Work instructions: Copy the lines of the listing below verbatim, beginning at the line that contains "is (1280, 720)." and stopping after the line that contains "file path is".

Collection entries:
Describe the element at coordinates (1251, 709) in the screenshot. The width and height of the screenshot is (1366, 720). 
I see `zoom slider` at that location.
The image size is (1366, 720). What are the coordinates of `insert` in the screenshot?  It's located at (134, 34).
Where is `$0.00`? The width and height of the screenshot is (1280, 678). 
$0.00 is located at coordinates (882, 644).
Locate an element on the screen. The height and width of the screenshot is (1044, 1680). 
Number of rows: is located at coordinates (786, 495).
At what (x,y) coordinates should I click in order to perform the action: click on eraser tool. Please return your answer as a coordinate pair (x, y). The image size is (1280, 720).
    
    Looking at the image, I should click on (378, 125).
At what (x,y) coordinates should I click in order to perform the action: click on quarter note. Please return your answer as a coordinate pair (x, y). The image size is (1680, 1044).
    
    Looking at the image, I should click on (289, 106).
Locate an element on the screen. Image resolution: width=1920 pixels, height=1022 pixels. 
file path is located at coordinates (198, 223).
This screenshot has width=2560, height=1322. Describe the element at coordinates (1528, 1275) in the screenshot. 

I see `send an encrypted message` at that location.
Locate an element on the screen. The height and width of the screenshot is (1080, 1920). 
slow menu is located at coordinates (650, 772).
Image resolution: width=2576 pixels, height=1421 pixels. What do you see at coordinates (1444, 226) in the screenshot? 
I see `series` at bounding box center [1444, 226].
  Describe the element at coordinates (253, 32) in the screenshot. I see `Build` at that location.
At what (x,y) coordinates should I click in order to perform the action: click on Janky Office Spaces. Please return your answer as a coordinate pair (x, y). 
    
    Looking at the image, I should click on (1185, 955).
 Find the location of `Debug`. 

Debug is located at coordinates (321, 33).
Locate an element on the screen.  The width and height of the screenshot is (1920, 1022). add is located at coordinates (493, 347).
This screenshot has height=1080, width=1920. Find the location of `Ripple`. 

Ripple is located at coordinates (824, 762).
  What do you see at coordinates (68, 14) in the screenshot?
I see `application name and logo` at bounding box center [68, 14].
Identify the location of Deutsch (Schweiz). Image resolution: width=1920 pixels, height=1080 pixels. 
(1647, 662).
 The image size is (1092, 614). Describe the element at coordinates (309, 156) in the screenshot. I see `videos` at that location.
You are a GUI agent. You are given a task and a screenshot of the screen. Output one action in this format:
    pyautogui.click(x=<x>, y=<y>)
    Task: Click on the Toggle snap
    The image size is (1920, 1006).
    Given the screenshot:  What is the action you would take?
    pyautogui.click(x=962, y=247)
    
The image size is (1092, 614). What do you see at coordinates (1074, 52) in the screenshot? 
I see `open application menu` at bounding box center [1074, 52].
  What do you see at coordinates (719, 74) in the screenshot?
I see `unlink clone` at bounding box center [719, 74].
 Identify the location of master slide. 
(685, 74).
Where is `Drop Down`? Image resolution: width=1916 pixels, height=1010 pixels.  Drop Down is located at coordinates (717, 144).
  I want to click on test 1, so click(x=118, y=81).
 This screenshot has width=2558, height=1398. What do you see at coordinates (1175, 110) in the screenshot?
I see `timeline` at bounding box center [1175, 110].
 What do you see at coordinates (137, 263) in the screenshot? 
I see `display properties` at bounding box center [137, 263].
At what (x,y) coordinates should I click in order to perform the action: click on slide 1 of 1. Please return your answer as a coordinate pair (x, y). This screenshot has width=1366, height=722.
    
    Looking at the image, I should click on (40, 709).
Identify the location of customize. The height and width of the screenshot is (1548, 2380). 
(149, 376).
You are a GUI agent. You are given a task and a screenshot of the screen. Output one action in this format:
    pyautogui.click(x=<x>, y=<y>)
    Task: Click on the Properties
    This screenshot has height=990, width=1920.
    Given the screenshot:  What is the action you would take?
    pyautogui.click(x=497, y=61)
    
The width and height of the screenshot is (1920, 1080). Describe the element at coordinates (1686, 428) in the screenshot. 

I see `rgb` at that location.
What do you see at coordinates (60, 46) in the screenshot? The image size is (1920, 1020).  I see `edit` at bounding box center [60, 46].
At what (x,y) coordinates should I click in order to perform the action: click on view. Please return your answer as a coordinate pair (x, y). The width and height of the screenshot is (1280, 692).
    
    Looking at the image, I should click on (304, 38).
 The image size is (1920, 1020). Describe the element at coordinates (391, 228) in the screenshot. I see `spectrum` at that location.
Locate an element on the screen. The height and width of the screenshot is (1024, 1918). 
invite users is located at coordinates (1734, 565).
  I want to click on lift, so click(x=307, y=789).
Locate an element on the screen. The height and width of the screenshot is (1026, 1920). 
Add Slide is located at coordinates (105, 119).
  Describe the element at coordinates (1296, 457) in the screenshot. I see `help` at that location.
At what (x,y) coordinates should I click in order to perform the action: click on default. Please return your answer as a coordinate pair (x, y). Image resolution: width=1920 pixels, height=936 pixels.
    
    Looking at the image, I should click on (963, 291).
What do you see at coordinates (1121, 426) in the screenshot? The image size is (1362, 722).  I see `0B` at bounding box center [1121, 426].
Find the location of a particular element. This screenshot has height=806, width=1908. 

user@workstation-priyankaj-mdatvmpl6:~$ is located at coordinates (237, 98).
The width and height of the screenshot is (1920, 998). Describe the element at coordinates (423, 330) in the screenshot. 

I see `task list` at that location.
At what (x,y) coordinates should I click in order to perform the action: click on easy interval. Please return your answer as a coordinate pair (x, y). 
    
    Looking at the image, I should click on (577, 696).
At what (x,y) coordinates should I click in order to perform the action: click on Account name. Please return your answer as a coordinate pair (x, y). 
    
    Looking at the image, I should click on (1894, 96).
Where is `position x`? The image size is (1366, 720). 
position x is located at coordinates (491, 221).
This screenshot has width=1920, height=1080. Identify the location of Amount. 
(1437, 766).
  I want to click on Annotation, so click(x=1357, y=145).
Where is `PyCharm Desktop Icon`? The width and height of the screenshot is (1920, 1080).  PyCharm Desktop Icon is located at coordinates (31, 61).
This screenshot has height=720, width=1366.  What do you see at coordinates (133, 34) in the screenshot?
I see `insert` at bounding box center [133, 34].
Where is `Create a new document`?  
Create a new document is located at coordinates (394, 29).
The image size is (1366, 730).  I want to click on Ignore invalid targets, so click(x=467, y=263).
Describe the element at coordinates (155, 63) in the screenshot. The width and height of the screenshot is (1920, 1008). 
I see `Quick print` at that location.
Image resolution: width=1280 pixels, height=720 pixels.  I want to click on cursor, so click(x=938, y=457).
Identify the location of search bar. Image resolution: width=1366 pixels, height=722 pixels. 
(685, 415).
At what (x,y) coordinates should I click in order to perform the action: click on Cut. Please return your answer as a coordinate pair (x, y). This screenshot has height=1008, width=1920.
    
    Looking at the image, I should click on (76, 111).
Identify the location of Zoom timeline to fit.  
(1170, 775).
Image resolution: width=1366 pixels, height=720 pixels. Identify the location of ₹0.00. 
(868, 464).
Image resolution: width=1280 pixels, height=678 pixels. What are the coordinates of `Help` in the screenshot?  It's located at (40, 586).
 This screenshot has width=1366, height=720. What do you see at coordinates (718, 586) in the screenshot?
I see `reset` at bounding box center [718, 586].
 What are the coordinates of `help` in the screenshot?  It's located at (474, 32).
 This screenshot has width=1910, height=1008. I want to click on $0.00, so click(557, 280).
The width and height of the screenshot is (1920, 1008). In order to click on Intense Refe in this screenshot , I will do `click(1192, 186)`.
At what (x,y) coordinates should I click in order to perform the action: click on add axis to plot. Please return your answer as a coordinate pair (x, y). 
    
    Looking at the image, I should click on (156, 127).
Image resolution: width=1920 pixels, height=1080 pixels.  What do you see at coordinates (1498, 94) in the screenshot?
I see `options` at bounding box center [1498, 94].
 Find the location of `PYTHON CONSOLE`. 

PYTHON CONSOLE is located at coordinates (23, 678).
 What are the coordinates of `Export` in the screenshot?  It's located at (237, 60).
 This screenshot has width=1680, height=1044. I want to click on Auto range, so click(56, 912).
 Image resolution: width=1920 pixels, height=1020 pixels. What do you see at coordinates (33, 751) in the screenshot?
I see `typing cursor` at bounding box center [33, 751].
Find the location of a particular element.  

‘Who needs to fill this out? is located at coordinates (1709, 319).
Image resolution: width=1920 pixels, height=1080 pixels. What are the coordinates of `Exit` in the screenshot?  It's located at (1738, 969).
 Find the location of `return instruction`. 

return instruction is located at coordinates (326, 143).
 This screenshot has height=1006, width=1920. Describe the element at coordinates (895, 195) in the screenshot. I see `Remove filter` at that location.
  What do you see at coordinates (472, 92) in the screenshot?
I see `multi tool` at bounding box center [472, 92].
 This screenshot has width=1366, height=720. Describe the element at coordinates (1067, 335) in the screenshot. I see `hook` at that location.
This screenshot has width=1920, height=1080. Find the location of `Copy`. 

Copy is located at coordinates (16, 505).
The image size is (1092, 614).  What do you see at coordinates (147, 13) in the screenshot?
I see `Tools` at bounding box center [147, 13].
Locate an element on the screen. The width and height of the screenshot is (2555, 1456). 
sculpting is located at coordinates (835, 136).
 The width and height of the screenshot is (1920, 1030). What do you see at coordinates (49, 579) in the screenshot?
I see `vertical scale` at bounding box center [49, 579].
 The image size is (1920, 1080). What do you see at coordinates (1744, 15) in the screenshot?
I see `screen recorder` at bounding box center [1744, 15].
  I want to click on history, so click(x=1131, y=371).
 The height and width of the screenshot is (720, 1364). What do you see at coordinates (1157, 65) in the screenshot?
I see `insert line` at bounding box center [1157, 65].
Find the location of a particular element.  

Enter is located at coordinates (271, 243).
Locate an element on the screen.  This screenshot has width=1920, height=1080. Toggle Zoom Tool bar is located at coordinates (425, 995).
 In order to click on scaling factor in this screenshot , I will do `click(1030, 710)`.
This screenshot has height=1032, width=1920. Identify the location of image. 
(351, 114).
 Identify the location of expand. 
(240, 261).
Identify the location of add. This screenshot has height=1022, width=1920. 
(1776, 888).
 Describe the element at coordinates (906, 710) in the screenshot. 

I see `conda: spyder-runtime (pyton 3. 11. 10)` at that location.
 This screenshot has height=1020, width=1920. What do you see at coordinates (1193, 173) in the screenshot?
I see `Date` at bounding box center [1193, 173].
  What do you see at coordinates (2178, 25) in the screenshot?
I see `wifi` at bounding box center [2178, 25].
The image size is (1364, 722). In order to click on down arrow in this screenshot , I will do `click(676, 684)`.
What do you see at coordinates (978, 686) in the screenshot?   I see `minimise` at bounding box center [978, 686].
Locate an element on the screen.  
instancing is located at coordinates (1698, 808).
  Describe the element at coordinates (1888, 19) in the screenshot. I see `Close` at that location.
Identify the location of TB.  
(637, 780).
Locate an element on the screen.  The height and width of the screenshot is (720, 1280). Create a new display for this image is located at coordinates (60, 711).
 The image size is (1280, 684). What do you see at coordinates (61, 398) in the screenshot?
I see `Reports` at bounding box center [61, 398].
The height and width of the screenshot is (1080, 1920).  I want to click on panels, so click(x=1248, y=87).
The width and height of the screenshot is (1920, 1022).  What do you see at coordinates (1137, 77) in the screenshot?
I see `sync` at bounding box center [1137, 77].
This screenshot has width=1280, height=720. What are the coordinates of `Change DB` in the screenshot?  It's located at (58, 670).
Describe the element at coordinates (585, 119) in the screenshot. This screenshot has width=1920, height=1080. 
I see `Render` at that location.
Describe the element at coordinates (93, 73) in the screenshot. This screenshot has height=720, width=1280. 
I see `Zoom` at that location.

Output of the task:
At what (x,y) coordinates should I click in order to perform the action: click on eraser tool. Please return your answer as a coordinate pair (x, y). The image size is (1280, 720).
    
    Looking at the image, I should click on (378, 125).
At what (x,y) coordinates should I click in order to perform the action: click on quarter note. Please return your answer as a coordinate pair (x, y). The image size is (1680, 1044).
    
    Looking at the image, I should click on (289, 106).
Locate an element on the screen. Image resolution: width=1920 pixels, height=1022 pixels. 
file path is located at coordinates (198, 223).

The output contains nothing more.